School of Economics and Management
Beihang University
http://yanfei.site

## Applications of SVD

• In data compression, we start with a matrix A that contains perfect data, and we try to find a (lower-rank) approximation to the data that seeks to capture the principal elements of the data.
• we sacrifice only the less important parts that don’t degrade data quality too much, in order to gain compression.
• In noise filtering, we start with a matrix A that contains imperfect data, and we try to find a (lower-rank) approximation to the data that seeks to capture the principal elements of the data.
• we give up only the less important parts that are typically noise.
• So both these tasks are related, and rely on the SVD to find a suitable lower-ranked approximation to a matrix

## Matrix Approximation

• Recall that the SVD of a matrix $$A$$ in $$\mathcal{R}_{m\times n}$$ decomposes the matrix into $A = U\Sigma V^T = \left(\begin{array}{cc}U_1 & U_2\end{array}\right) \left(\begin{array}{cc} D & \\ & 0 \end{array}\right) \left(\begin{array}{cc}V_1^T & V_2^T\end{array}\right) = U_1^TDV_1^T$ where $$D = \text{diag}\{\alpha_1, \cdots, \alpha_r\} \in \mathcal{R}^{r\times r}$$ with $$\sigma_r > 0$$ for $$r = \text{rank}(A)$$.
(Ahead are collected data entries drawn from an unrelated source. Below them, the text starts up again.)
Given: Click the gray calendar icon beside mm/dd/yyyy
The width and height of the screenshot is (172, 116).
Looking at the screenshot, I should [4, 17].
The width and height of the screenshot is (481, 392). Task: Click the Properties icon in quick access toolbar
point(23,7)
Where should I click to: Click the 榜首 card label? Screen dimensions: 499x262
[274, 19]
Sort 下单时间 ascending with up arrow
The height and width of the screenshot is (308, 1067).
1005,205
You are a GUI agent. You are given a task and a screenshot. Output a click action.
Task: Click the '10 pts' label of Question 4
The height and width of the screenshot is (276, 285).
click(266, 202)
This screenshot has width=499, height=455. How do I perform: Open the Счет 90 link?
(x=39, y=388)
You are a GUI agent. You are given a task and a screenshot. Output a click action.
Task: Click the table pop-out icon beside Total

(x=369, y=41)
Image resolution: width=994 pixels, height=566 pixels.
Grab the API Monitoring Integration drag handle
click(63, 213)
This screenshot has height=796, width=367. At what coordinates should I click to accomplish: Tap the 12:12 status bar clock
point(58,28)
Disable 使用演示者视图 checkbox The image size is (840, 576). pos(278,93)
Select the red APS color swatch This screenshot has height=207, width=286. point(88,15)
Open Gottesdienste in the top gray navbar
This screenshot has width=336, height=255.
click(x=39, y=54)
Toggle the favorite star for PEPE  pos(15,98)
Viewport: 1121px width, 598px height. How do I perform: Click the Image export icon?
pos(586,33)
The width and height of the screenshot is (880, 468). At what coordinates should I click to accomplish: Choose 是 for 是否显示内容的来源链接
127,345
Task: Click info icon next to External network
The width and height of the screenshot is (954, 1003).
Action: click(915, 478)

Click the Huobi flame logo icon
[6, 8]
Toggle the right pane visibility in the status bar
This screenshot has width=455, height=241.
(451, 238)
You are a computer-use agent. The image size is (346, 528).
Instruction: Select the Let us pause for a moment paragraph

• $$A$$ can also be expressed as a sum of outer products, with each sum being a rank 1 matrix of dimension $$m\times n$$ $A = \Sigma_{i = 1}^r \sigma_i u_u v_i^T = \alpha_1 u_1 v_1^T + \cdots + \alpha_r u_r v_r^T.$

• We can truncate this sum when we feel that the singular values are so small that they are not contributing much.

## SVD components ## Matrix Approximation Error

• So if we truncate the sum after $$k$$ singular values, then we are approximating $$A$$ with $$A_k$$

$A_k = \Sigma_{i = 1}^{k<r} \sigma_i u_u v_i^T = \alpha_1 u_1 v_1^T + \cdots + \alpha_k u_k v_k^T.$

• The error in the approximation is $$\sigma_{k+1}$$.

• We have $$\text{rank}(A_k) = k < r = \text{rank}(A).$$

• By approximating $$A$$ with $$A_k$$, we have saved memory:
• $$A$$ requires us to store $$m\times n$$ numbers
• $$A_k$$ requires us to store ??? numbers?

– Significant savings for large matrices, and/or small $$k$$.

## Image Compression

• Suppose we have a grayscale image ($$128 \times 128$$ pixels).
• We can use a matrix to represent this image.
• If we have a colour image, it has three matrices, with the same size as the image. Each matrix represents a color value that comprises the RGB color scale.
• Each pixel is represented by an integer from 0-255.
• Next, we can decompose the matrix by SVD.
• By eliminating small singular values, we can approximate the matrix.
• Choose the value of $$k$$ for the low-rank approximation $$A_k$$.
• Plotting the singular values might help identify where there is a noticeable drop in significance

## Reconstructing approximated image

• Suppose we have chosen the value of $$k$$ = number of singular values we wish to retain. - We can generate a new image matrix by expanding $$A$$ using the SVD (first $$k$$ singular values only).
• If you want to use colour images, do it for R, G, B matrices separately and then reassemble.

## Data compression in R

Here are four images with rank 286, 200, 116 and 32. How many numbers to store for each of them?    ## Plot of singular values ## Lab session

• Like in today’s lecture, take a high resolution image of yourself, and produce a sequence of low rank approximations.
• How much can you save?

## Noise reduction

• The SVD also has applications in digital signal processing
• The central idea is to let a matrix $$A$$ represent the noisy signal, compute the SVD, and then discard small singular values of $$A$$.
• It can be shown that the small singular values mainly represent the noise, and thus the rank $$k$$ matrix $$A_k$$ represents a filtered signal with less noise.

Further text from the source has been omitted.